◆ Saved entries
========================

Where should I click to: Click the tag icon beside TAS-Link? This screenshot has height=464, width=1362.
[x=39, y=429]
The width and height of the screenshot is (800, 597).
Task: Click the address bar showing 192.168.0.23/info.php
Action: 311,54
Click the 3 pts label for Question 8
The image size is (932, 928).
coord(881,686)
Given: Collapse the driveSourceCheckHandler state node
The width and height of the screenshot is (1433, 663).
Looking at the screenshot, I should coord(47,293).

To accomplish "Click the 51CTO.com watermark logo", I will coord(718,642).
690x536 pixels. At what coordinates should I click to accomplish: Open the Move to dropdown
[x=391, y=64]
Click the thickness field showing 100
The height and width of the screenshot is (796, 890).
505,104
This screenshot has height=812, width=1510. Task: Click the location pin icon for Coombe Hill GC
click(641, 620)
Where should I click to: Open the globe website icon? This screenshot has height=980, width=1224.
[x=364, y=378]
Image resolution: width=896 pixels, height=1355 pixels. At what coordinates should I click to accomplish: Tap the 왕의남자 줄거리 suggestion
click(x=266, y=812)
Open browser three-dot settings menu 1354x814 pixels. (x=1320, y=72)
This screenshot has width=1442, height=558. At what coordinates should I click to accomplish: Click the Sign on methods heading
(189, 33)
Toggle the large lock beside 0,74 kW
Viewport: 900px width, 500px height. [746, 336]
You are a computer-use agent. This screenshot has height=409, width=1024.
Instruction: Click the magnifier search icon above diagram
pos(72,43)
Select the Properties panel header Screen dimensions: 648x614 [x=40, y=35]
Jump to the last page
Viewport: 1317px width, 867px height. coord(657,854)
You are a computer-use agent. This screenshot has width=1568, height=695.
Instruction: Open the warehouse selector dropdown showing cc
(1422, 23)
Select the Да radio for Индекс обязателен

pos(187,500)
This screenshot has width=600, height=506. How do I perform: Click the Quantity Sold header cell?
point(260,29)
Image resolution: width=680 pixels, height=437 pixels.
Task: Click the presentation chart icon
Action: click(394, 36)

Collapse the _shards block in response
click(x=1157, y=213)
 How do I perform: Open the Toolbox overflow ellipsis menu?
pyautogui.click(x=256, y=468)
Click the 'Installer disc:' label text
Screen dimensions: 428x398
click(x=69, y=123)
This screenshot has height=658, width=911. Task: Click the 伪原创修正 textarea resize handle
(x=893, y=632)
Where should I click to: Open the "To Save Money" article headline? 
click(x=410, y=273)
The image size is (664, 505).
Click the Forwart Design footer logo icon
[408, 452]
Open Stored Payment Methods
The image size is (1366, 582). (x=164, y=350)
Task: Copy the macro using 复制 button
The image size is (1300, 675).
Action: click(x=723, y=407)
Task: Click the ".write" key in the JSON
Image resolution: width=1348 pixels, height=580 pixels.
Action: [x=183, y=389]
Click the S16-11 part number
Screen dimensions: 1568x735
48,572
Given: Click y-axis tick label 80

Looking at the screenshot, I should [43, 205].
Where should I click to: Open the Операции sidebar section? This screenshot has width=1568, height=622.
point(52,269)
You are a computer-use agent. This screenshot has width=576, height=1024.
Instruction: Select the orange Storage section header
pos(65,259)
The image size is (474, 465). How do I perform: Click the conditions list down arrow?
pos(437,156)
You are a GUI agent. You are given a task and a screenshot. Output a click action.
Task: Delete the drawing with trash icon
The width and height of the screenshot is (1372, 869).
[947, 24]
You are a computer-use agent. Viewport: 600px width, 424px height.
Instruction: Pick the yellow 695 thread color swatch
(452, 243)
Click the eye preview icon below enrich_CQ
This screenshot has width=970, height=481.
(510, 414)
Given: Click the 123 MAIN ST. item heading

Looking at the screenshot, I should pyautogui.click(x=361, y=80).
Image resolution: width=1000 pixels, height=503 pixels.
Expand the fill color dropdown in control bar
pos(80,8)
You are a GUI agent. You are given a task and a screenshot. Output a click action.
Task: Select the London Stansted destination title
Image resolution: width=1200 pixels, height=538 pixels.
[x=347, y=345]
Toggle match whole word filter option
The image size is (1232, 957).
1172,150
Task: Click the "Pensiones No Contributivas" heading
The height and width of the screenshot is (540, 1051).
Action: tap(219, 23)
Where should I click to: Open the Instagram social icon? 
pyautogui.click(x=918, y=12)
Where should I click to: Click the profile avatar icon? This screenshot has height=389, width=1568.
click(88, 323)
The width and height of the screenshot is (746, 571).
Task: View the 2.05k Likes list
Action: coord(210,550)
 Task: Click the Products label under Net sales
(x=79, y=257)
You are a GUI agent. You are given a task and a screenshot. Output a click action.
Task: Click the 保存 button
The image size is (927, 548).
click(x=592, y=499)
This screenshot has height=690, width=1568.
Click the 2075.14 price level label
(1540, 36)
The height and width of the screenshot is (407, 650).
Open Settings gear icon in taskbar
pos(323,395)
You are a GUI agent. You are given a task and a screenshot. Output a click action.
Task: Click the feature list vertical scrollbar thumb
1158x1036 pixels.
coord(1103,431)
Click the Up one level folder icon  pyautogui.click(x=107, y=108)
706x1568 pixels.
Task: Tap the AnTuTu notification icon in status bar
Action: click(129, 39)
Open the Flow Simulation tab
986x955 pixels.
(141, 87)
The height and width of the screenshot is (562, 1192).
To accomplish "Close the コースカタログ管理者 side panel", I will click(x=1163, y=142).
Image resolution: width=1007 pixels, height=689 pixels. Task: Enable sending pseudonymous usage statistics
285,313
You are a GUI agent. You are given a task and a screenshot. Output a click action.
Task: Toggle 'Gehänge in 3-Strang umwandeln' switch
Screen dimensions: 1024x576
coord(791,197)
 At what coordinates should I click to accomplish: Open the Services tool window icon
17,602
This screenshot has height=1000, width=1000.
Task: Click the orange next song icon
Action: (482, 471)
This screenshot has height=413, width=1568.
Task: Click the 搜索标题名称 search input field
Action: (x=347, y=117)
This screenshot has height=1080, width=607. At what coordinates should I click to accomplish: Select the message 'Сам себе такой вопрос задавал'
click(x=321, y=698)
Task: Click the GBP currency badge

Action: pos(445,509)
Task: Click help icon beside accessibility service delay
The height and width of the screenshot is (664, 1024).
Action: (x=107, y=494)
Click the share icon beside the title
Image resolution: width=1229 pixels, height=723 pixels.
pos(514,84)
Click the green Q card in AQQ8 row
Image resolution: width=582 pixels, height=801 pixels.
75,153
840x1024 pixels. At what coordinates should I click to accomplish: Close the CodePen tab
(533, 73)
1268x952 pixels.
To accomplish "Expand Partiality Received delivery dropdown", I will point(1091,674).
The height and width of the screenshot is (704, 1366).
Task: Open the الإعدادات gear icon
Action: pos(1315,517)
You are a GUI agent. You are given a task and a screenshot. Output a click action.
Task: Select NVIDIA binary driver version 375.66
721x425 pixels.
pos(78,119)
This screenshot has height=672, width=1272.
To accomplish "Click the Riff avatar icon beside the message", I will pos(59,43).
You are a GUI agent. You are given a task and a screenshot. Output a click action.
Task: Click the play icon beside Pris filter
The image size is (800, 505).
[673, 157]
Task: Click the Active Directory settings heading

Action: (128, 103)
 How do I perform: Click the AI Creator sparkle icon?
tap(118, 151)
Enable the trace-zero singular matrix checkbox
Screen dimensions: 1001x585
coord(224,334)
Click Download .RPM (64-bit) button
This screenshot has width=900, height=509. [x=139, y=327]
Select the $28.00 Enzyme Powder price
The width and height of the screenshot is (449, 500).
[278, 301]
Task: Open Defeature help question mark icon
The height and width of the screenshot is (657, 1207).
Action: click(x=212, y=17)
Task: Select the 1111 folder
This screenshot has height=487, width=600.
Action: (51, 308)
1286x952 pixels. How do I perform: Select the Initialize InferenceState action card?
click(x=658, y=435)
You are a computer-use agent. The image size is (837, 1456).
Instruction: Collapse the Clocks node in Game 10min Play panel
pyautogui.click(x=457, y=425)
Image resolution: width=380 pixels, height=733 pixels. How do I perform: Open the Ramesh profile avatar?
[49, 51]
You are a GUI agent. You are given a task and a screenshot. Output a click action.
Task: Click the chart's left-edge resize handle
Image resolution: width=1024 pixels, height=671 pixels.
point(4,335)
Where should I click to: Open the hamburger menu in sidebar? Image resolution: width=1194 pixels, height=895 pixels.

========================

◆ WORK TASK
When you reach the line that contains "Given: Collapse the", stop; that line and every line before it, from the very first line of the data, should be restated word for word.

◆ EXPECTED ANSWER
Where should I click to: Click the tag icon beside TAS-Link? This screenshot has height=464, width=1362.
[x=39, y=429]
The width and height of the screenshot is (800, 597).
Task: Click the address bar showing 192.168.0.23/info.php
Action: 311,54
Click the 3 pts label for Question 8
The image size is (932, 928).
coord(881,686)
Given: Collapse the driveSourceCheckHandler state node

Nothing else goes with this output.